Por, Juan Pablo Carrasco Lillo, Académico Ingeniería Comercial Universidad San Sebastián sede De la Patagonia.
La digitalización de la Copa Mundial de la FIFA plantea una paradoja clave: la necesidad del dato para optimizar procesos frente a un deporte históricamente resistente a la intervención tecnológica. Antaño, la justicia en el fútbol depende de la falibilidad humana y de la escasez de registros objetivos. Hitos como la «mano de Dios» de Maradona en 1986 o la polémica final de la Copa Libertadores de 1973 son una muestra de un modelo donde el resultado de un torneo se definía por la agudeza visual del árbitro o el peso dirigencial fuera de la cancha.
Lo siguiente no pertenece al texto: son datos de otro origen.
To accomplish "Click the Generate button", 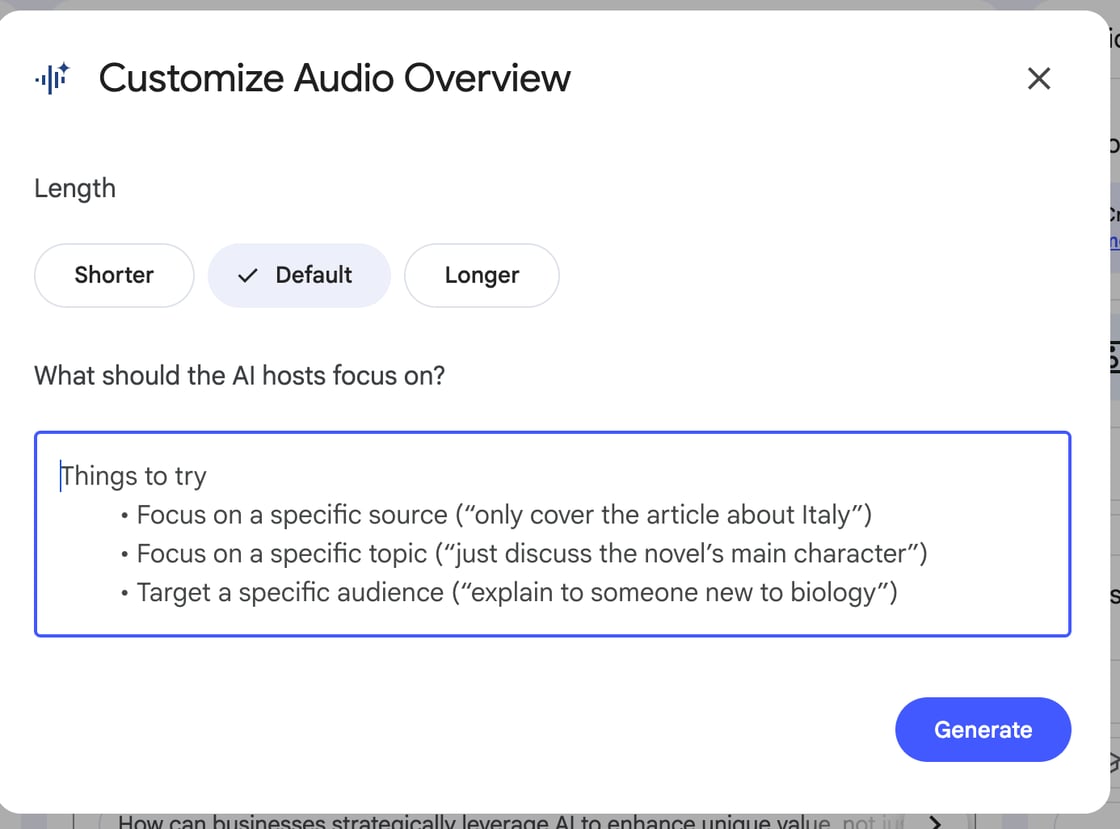I will (983, 729).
Hoy, el Mundial de Futbol organizado por Estados Unidos, México y Canadá, consolida la transición definitiva hacia una gestión científica basada en datos de alta resolución en tiempo real. Esta transformación se sostiene sobre tres dimensiones principales. La primera es el balón inteligente, Trionda, que integra un sensor de unidad de medida inercial (IMU) y un transmisor de banda ultraancha (UWB). Al muestrear el movimiento del balón 500 veces por segundo, detecta matemáticamente el milisegundo exacto de contacto (kick-point) y permite capturar infracciones por mano imperceptibles al ojo humano. La segunda dimensión son los Estadios Inteligentes que, operando bajo conectividad 5G privada, procesa flujos multimedia con latencias menores a cinco segundos. De 12 a 16 cámaras ópticas a 50Hz extraen coordenadas 3D de 29 puntos anatómicos por jugador. Al fusionar esta tecnología con la telemetría del balón, se activa el Sistema Avanzado Semiautomático de Detección de Fuera de Juego (ASAOT). En paralelo, diferentes sensores gestionan la logística de masas y el estado ambiental del pasto.
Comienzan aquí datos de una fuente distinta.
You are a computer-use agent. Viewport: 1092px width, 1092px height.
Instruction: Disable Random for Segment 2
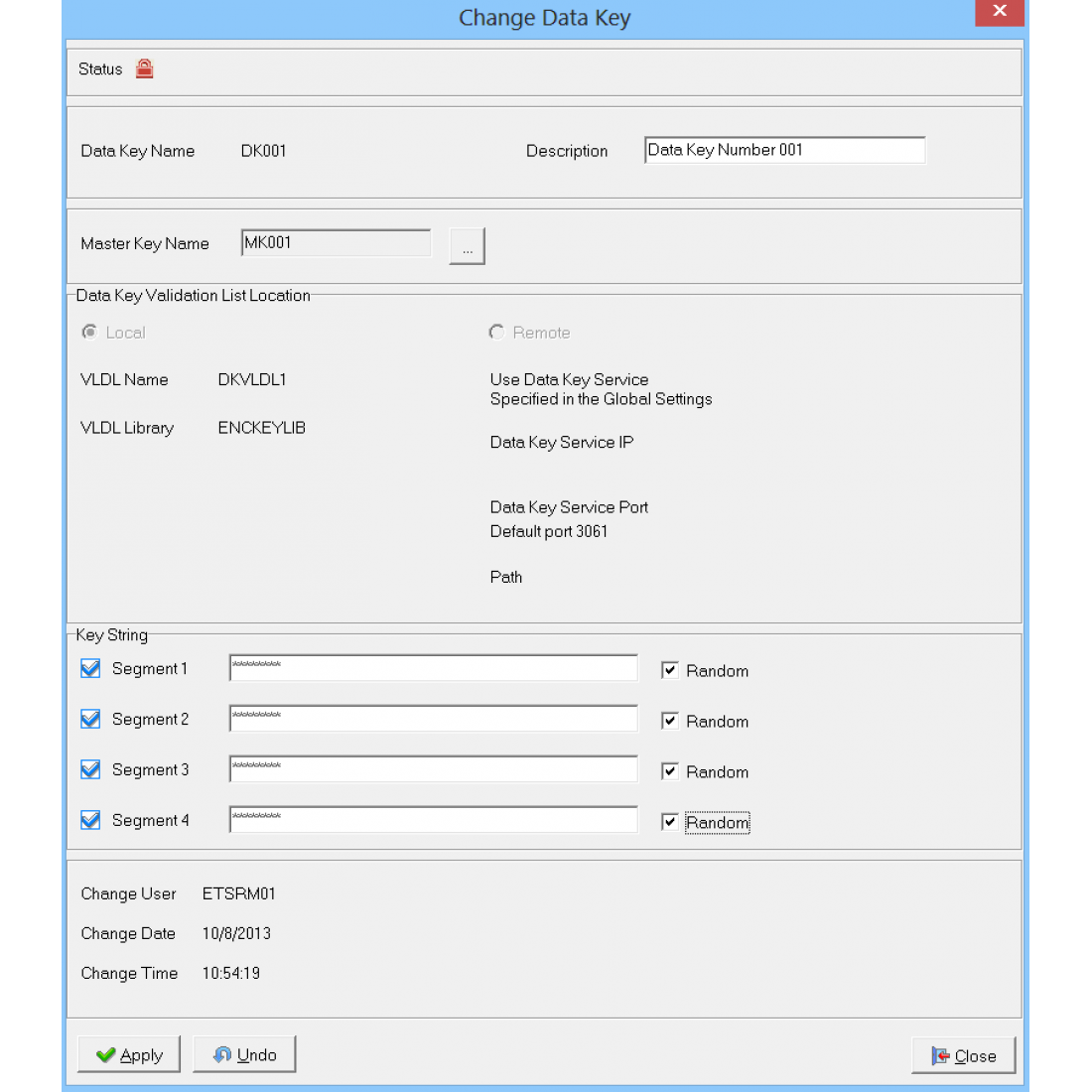pos(670,720)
Y la tercera, la camiseta Inteligente que, mediante chalecos de compresión, llevan sistemas de seguimiento electrónico por GPS que capturan la frecuencia cardíaca, la fatiga metabólica y las cargas externas de cada jugador. La convergencia de estas dimensiones genera un flujo ininterrumpido de variables espaciales y fisiológicas que, procesadas por algoritmos de Inteligencia Artificial, permiten crear una réplica virtual exacta del encuentro. Tras el partido, la información se centraliza en el FIFA Data Hub y se entrega vía la FIFA Player App para su retroalimentación táctica.
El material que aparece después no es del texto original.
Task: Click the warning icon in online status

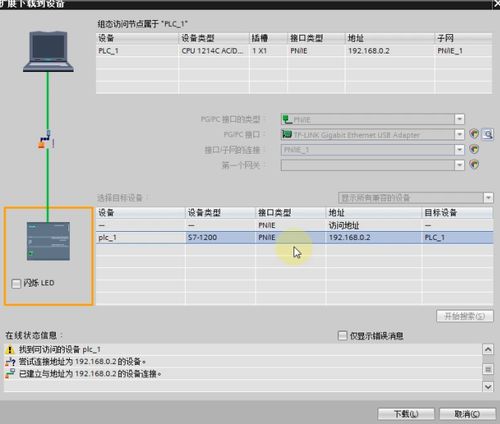Action: [x=10, y=350]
Esta hiperoptimización biométrica y asistentes como FIFA AI Pro agilizan los cobros arbitrales de 70 a 25 segundos, inyectando equidad competitiva. Sin embargo, también arriesgan despojar al juego de la genialidad de lo imprevisto. La tecnología enriquece la justicia y el espectáculo, no queda duda de ello, pero no debe ser un marco rígido que automatice o congele la naturaleza orgánica, intuitiva y espontánea del juego. Al fin y al cabo, los algoritmos pueden predecir las trayectorias más complejas, pero en la cancha, la magia y la pelota no se manchan.